But people often get lost in the idea of the copy culture that Bahria Town embodies. What Trans-Pakistan is trying to advocate for is that there are multiple copy cultures that overlap each other. The copy culture commons that I’m interested in is rooted in piracy. Repetition is expansive. Can Trans-Pakistan create its own stock archive of imagery and material that people can access, and play with? It can live where it was originally proposed to be on-site. There is also this online archive where the material is open source, generative, and user-generated. I’ll run a workshop where I teach people to make a lenticular postcard, based off of an image from the Trans-Pakistan archive. Participants are asked to insert any kind of object into the postcard. This makes it a Trans-Pakistan postcard.


What do you think of the desktop, virtual set spaces, these small simulations where we see the edges? We see the artifice, the edge of the world.

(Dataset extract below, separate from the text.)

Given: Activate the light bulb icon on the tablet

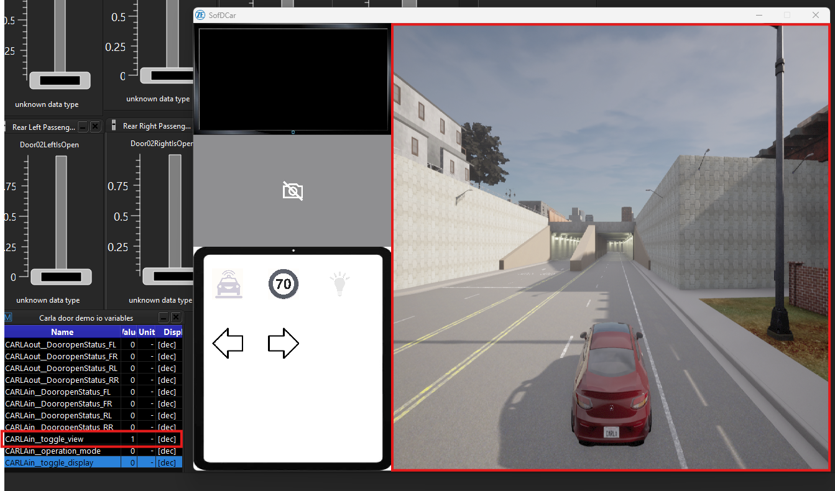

I was thinking of them as sets. Well, it’s hard for me to navigate virtual spaces. To create this interactive web environment, it was important for me to have a task that referred back to the hand. I embedded a game which focused on the gesture of drawing. You are presented with panels which you can fill in kids’ drawings. It’s a playful invitation: Welcome to this space of
Trans-Pakistan. You can loiter in this space. You can listen to the music, look at the visuals; you can draw.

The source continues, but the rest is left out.